LOS ANGELES -- California is expecting to issue around $12.5 billion of debt in the next year and a half, Treasurer Bill Lockyer said Wednesday.

Lockyer gave the keynote address at the California Debt and Investment Advisory Committee event preceding The Bond Buyer’s California Public Finance Conference in Los Angeles.

“That includes what we’re involved in this fall, which is just shy of $5 billion,” Lockyer said.

“If refinancing opportunities seem as good as we’re hoping for, maybe that’ll stretch to $6 billion,” he said.

Around $2 billion of state lease revenue bonds will be issued during the current fiscal year, which runs through the end of June 2014.

California currently has planned a $473 million sale of lease revenue bonds planned for next week, a general obligation bond sale planned for October, and another lease revenue bond sale in November.

Next year, the state expects to issue another $5 billion.

Lockyer said around $300 million of lease revenue bonds could be issued, but said that amount could grow.

Those numbers pale in comparison to the amount of debt that would be required to build the infrastructure that California needs, including transit systems, water systems, and schools.

Over the next 12 years, Lockyer estimates that those infrastructure needs would require an investment of about $600 billion.

“I’ve been the most aggressive or largest issuer as a Treasurer, and just in my six and a half years, it’s been about $60 billion,” Lockyer said. “So one twelfth of what the need is.”

There’s no way the state will be able to issue $300 billion of tax-supported bonds, which means that there must be an active conversation about trying to attract private capital or public pension fund capital to meet some of the public needs, Lockyer said.

Lockyer earlier this year announced plans to retire from public life when his final term as treasurer ends in January 2015.

He predicted that John Chiang, the current state controller, would succeed him and joked about the tough job he would leave.

“I’ve timed it so all the really cheap money will be gone by the time I’m done,” Lockyer said. “And we’ve done a lot of refinancings as well, because of market circumstances.”

The next treasurer will be a big issuer of debt, depending on market conditions,  Lockyer said.

Going forward, the treasurer expects that high speed rail and Gov. Jerry Brown’s water plan will drive California’s need for debt financing.

The treasurer alluded to his efforts to clean up what he sees as some abusive efforts in school bond financing.

This year Lockyer spearheaded legislation to regulate and limit school districts’ issuance of capital appreciation bonds.

The bill cleared the Legislature and is awaiting action from Gov. Jerry Brown.

It would require the ratio of total debt service to principal for each bond series to not exceed four to one. It would also require bonds with maturities greater than 10 years to be subject to early redemption.

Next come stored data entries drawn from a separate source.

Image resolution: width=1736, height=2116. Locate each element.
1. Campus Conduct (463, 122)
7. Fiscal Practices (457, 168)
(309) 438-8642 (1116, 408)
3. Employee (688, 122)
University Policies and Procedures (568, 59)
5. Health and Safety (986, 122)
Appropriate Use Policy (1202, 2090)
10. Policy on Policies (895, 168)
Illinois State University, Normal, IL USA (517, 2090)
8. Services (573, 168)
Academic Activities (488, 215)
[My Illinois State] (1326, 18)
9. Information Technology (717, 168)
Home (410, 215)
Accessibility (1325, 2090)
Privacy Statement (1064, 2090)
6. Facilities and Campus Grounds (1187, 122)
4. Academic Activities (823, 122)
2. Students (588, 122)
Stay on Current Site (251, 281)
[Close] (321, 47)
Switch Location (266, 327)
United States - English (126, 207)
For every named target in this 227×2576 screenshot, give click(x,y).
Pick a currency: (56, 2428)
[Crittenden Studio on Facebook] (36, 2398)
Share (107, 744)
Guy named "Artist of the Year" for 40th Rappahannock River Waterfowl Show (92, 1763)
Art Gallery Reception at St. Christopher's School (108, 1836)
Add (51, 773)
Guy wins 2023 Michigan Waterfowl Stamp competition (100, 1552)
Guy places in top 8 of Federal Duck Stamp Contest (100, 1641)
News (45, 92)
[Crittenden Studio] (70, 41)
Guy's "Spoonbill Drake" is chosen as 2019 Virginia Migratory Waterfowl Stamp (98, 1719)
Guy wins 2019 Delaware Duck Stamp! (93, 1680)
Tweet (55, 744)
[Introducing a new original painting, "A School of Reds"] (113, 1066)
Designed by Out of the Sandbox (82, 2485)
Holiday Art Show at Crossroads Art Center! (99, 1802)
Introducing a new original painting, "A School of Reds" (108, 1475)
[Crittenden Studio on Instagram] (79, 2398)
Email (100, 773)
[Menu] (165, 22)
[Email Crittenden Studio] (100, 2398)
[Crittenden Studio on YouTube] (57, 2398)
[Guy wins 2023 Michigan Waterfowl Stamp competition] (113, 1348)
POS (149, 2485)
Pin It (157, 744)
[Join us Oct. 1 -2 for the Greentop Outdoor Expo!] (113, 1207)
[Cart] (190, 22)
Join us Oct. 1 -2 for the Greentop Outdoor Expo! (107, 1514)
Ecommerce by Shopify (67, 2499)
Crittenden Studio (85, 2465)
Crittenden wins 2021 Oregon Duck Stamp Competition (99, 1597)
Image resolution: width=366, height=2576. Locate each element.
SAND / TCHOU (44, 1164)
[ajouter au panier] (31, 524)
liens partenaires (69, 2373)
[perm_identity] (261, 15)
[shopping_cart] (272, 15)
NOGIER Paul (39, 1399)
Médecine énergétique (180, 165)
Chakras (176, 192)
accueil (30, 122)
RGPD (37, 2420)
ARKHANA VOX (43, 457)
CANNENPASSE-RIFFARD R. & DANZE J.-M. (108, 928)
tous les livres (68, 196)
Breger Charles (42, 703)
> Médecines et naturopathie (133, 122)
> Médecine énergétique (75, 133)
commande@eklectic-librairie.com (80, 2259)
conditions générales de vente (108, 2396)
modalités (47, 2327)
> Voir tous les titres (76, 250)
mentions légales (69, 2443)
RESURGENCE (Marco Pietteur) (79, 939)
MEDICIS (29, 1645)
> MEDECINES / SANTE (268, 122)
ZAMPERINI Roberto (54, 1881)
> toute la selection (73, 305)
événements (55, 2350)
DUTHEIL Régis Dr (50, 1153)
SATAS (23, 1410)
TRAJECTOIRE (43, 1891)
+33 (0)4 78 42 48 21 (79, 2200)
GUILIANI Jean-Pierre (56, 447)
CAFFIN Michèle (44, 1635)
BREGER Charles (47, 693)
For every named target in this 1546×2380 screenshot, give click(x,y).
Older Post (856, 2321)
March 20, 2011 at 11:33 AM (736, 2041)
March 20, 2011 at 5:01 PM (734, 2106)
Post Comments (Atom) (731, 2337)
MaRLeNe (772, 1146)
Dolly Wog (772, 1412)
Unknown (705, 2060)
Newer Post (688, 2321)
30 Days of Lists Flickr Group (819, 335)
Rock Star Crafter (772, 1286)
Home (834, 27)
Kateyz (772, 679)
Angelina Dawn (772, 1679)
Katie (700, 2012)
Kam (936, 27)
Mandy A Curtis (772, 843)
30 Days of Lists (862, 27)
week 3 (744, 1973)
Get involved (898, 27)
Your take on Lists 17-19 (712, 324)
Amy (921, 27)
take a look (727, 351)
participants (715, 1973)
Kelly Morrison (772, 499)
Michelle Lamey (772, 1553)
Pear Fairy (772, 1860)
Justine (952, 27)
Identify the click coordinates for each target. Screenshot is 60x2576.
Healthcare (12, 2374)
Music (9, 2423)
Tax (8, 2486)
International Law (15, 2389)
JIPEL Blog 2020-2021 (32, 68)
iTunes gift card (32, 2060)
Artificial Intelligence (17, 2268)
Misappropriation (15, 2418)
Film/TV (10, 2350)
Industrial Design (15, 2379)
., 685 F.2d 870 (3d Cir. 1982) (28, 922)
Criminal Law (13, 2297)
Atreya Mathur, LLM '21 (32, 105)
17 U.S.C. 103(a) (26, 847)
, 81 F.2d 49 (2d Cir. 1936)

The bill was introduced after media attention brought to light situations where capital appreciation bonds had been issued with debt service schedules exceeding a 10 to 1 ratio of payments to principal.

Lockyer said he is still trying to cut down on what he sees as inappropriate uses of bond premiums by issuers.

In 2010, Attorney General Kamala Harris wrote a letter strongly discouraging school district’s issuances of bonds at a premium to generate cash beyond the voter approved bond authorization.

“We may have to be back again trying to explain to the Legislature what premium is in a bond deal,” Lockyer said Wednesday.

Lockyer, 72, will have served two four-year terms as treasurer, two four-year terms as attorney general, and prior to that served for 25 years in the state Legislature, finishing as Senate president pro tem.